======== DATASET RECORDS ========

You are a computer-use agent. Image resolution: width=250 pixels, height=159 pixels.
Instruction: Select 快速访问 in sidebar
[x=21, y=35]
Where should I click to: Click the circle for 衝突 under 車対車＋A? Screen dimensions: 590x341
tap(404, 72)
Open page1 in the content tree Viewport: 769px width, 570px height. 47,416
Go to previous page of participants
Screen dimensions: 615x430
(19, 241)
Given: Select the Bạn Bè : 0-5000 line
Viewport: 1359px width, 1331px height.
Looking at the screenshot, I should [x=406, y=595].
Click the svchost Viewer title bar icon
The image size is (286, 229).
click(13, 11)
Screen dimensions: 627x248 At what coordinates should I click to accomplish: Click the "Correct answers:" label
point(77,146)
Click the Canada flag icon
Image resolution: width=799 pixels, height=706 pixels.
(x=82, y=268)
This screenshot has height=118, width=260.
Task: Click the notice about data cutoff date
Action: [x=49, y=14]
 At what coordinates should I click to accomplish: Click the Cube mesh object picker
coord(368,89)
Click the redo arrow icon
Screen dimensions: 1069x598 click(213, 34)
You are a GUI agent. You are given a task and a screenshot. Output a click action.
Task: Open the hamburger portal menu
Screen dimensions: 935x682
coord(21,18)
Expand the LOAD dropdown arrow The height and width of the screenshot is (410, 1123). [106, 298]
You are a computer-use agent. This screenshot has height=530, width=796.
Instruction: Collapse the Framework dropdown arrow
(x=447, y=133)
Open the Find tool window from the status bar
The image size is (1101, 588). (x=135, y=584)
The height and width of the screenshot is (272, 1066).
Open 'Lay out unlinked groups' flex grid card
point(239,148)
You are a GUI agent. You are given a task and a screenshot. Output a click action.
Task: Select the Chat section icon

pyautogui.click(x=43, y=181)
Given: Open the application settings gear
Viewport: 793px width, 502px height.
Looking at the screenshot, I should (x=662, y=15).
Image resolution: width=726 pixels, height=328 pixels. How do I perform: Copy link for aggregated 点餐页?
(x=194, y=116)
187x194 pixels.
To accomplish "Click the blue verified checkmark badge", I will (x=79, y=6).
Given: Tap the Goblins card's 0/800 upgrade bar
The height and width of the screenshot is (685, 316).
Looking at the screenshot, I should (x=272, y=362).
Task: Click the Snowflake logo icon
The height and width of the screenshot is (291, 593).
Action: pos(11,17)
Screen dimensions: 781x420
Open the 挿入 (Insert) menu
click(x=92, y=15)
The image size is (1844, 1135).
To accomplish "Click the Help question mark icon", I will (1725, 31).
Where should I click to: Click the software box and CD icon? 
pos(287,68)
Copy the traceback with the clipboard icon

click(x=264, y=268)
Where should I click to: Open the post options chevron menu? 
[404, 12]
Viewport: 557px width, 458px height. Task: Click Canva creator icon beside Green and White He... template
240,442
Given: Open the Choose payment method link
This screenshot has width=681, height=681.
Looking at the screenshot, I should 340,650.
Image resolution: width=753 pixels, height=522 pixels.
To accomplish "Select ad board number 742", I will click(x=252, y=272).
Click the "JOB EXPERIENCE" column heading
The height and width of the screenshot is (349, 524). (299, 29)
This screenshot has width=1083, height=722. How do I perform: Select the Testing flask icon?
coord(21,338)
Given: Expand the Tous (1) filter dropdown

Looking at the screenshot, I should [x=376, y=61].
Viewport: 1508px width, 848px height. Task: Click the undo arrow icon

========

_PROMPT_. Transcribe the stretch of material above from the line containing "Where should I click to: Click the circle" through the line containing "(x=447, y=133)", both included, with nothing added or altered.

_ANSWER_.
Where should I click to: Click the circle for 衝突 under 車対車＋A? Screen dimensions: 590x341
tap(404, 72)
Open page1 in the content tree Viewport: 769px width, 570px height. 47,416
Go to previous page of participants
Screen dimensions: 615x430
(19, 241)
Given: Select the Bạn Bè : 0-5000 line
Viewport: 1359px width, 1331px height.
Looking at the screenshot, I should [x=406, y=595].
Click the svchost Viewer title bar icon
The image size is (286, 229).
click(13, 11)
Screen dimensions: 627x248 At what coordinates should I click to accomplish: Click the "Correct answers:" label
point(77,146)
Click the Canada flag icon
Image resolution: width=799 pixels, height=706 pixels.
(x=82, y=268)
This screenshot has height=118, width=260.
Task: Click the notice about data cutoff date
Action: [x=49, y=14]
 At what coordinates should I click to accomplish: Click the Cube mesh object picker
coord(368,89)
Click the redo arrow icon
Screen dimensions: 1069x598 click(213, 34)
You are a GUI agent. You are given a task and a screenshot. Output a click action.
Task: Open the hamburger portal menu
Screen dimensions: 935x682
coord(21,18)
Expand the LOAD dropdown arrow The height and width of the screenshot is (410, 1123). [106, 298]
You are a computer-use agent. This screenshot has height=530, width=796.
Instruction: Collapse the Framework dropdown arrow
(x=447, y=133)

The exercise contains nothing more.